The Angels dominated the 1933 All-Pacific Coast League baseball team, claiming six of the twelve first-team spots. The first-team honorees were pitchers Buck Newsom and Dick Ward, third baseman Gene Lillard, shortstop Carl Dittmar, and outfielders Tuck Stainback and Jigger Statz.

==Pitchers==

Pitcher Bobo Newsom received the 1933 Pacific Coast League Most Valuable Player Award, receiving 44 of the 56 votes cast by West Coast baseball writers. Newsom led the PCL in both wins (30) and earned run average (3.18). Ward was sold to the New York Yankees after the 1933 season.
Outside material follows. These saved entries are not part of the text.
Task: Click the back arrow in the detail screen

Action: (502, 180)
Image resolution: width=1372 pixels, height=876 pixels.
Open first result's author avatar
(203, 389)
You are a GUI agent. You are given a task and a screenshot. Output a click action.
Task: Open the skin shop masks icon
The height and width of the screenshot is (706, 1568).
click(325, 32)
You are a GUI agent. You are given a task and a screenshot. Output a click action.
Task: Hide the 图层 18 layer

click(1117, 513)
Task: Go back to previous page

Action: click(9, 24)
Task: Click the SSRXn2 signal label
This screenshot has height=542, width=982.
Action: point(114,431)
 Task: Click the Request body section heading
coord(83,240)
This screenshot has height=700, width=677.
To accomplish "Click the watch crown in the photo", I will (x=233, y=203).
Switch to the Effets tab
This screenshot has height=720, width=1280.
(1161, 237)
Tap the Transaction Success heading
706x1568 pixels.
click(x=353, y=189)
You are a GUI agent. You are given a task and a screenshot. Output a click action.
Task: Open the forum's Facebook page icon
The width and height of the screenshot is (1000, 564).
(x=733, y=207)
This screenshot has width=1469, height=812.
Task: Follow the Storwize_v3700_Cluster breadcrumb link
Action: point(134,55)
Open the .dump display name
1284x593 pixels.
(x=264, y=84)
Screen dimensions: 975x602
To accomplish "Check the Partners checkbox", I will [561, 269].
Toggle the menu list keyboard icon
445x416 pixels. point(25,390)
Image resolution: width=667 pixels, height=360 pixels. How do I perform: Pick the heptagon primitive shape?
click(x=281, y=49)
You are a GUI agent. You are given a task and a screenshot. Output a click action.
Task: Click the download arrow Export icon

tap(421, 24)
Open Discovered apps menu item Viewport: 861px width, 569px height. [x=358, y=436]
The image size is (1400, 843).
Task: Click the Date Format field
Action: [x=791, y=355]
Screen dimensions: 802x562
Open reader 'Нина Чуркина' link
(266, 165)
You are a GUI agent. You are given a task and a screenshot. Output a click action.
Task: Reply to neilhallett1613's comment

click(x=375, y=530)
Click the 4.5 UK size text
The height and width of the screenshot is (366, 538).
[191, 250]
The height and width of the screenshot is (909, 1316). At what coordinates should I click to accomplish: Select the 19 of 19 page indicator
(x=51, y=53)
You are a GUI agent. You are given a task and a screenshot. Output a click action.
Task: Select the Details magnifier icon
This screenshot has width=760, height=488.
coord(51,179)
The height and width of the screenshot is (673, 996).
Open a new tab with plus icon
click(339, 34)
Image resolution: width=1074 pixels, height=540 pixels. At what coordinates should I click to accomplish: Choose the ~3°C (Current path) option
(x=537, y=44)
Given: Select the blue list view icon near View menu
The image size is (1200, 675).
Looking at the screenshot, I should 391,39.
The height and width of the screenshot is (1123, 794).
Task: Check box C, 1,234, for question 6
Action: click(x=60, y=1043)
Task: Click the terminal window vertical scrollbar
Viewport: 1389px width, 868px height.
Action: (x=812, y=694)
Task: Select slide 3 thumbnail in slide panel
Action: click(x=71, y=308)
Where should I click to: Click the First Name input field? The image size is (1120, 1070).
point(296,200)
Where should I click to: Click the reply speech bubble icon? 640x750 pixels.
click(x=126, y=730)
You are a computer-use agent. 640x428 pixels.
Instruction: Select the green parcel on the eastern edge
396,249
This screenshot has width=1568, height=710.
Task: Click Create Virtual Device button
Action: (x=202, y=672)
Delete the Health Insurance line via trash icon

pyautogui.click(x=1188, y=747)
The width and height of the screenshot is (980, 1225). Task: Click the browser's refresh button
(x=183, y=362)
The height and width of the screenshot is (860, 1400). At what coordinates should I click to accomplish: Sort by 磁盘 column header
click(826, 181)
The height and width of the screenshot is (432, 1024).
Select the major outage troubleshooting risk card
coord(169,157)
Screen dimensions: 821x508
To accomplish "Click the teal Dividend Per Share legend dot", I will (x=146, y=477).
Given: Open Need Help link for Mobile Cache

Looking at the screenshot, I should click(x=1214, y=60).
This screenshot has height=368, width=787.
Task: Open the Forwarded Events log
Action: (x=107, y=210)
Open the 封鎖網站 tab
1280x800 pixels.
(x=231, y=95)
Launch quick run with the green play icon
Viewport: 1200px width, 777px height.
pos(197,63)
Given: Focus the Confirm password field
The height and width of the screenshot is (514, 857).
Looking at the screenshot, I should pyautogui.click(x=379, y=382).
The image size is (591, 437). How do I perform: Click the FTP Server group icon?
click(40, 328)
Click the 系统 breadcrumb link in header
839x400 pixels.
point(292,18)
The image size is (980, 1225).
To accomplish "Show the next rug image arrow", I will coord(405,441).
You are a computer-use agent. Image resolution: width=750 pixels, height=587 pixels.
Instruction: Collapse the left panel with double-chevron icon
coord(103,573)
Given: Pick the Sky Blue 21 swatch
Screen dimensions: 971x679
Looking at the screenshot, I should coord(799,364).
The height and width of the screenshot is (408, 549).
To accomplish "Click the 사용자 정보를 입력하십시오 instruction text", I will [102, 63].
The Angels' 1933 pitching staff also included Dick Ward who compiled a 25–9 record for a team-beat .735 winning percentage. Ward was sold to the Chicago Cubs after the 1933 season.

==Position players==
Right fielder Tuck Stainback, a graduate of Los Angeles Fairfax High School, led the Angels with a .335 batting average and 264 hits. He gained attention before the season began when the Angels insured him for $75,000 – $25,000 for each leg and another $25,000 for his throwing arm.

Third baseman Gene Lillard compiled a .307 batting average, led the PCL with 44 home runs, and ranked third in the league with 149 RBIs (behind Joe DiMaggio and Prince Oana).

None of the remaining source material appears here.